According to Greenwald, the rejection of Snowden’s application came after direct warnings by the US that all intelligence cooperation between the two countries would seize if Berlin approved Snowden’s bid for political asylum. The American reporter says he was informed about the US warning by none other than German Vice Chancellor Sigmar Gabriel, following a speech he made in the southern German city of Homburg last week. During his speech, says Greenwald, the vice chancellor, who is also head of Germany’s Social Democratic Party, argued that Snowden should not have been forced to seek protection from “Vladimir Putin’s autocratic Russia” and criticized the unwillingness of Western countries to offer him asylum instead. In response to a comment from a member of the audience, who asked Gabriel why Germany had rejected the American defector’s application for asylum, the vice chancellor said Germany would have been “legally obligated to extradite Snowden to the US if he were on German soil”.

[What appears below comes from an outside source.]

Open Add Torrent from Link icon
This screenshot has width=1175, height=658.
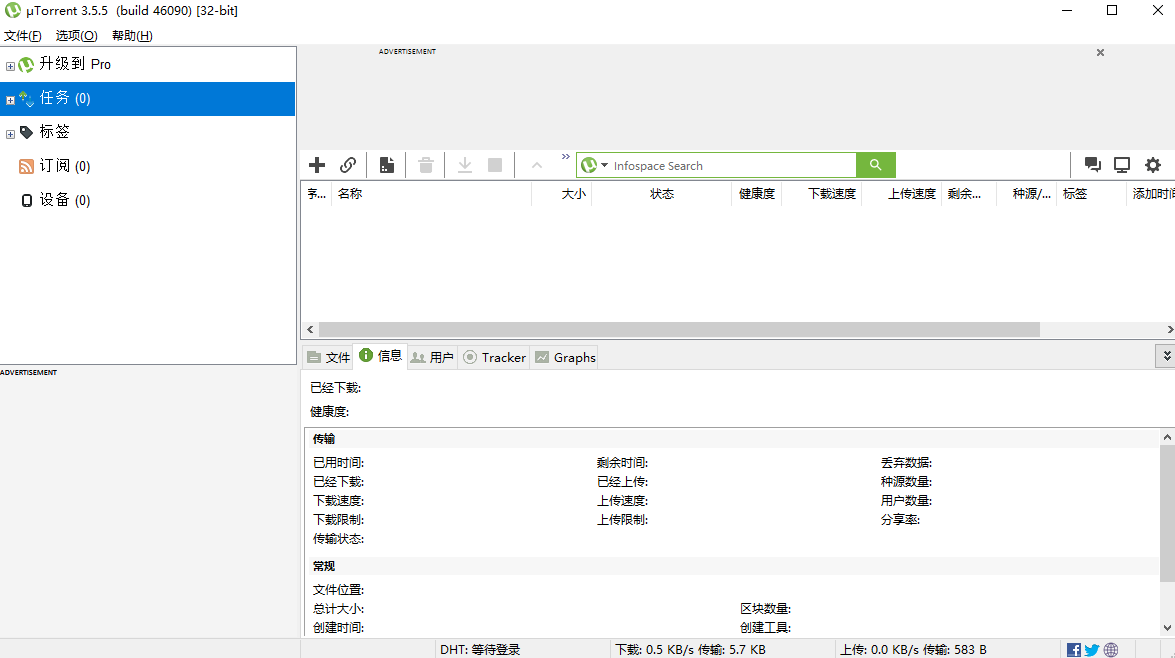(x=348, y=164)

Following Gabriel’s speech, Greenwald asked him to clarify why Germany was so quick to reject Snowden’s asylum application. The German politician allegedly responded that Washington had warned Berlin that it would be “cut off’ from all intelligence sharing in a variety of pressing matters. “They told us they would stop notifying us of [terrorist] plots and other intelligence matters”, Gabriel allegedly told Greenwald. As intelNews reported last month, Britain has also threatened to end intelligence cooperation with Germany if Berlin launches —as it has threatened to do— a parliamentary investigation of British intelligence operations in Germany, which were also disclosed by Snowden.